- [Problem to work on] Down to the last line, restate the records below word for word, dropping every image.

(Saved entries)
==========

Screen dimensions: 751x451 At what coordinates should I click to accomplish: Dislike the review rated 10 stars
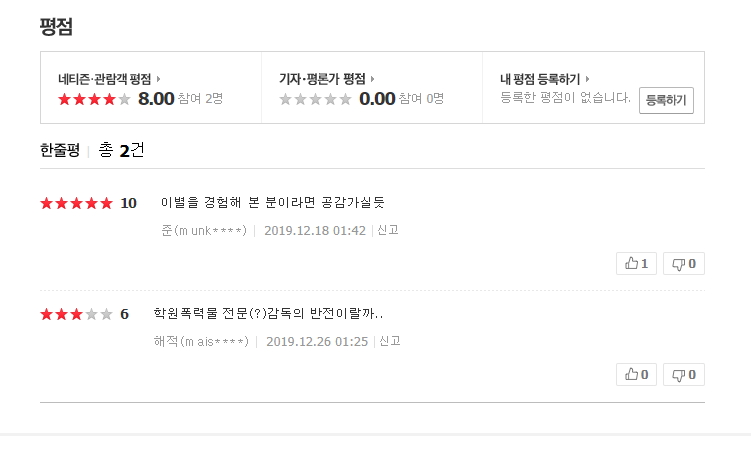(683, 263)
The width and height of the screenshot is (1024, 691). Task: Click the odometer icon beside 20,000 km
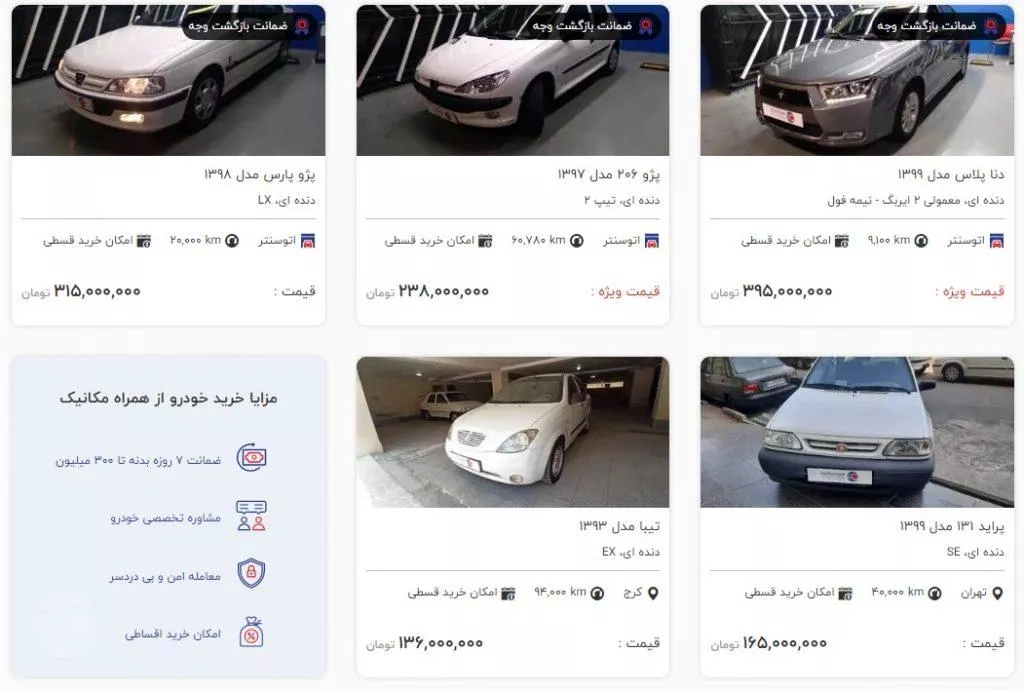click(x=232, y=241)
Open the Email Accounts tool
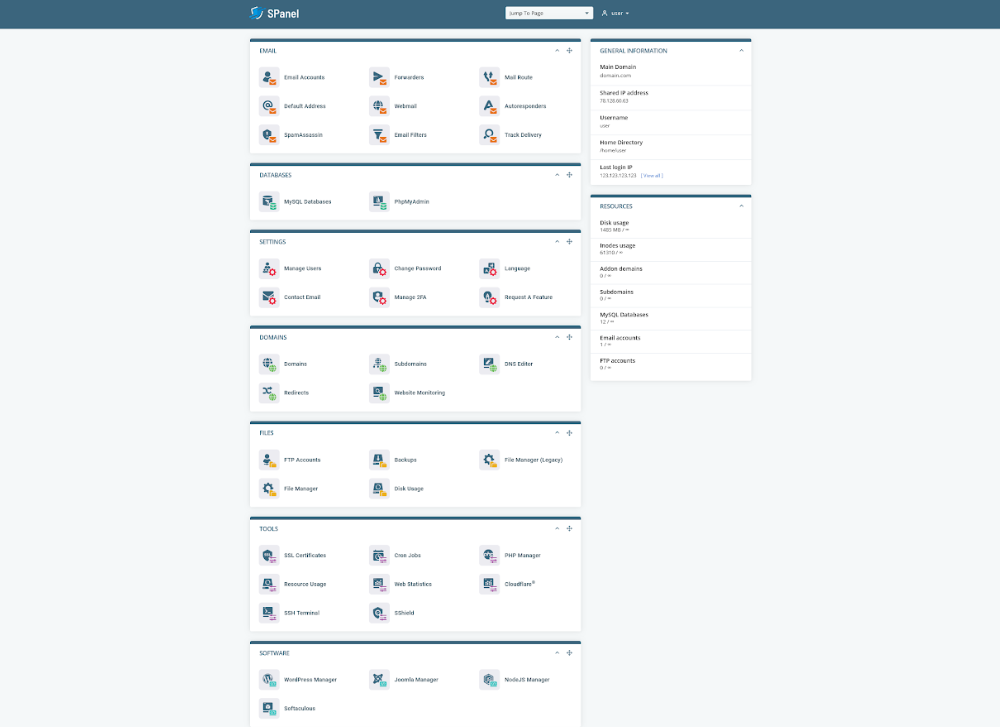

==========

- [Output below]
Screen dimensions: 751x451 At what coordinates should I click to accomplish: Dislike the review rated 10 stars
(683, 263)
The width and height of the screenshot is (1024, 691). Task: Click the odometer icon beside 20,000 km
click(x=232, y=241)
Open the Email Accounts tool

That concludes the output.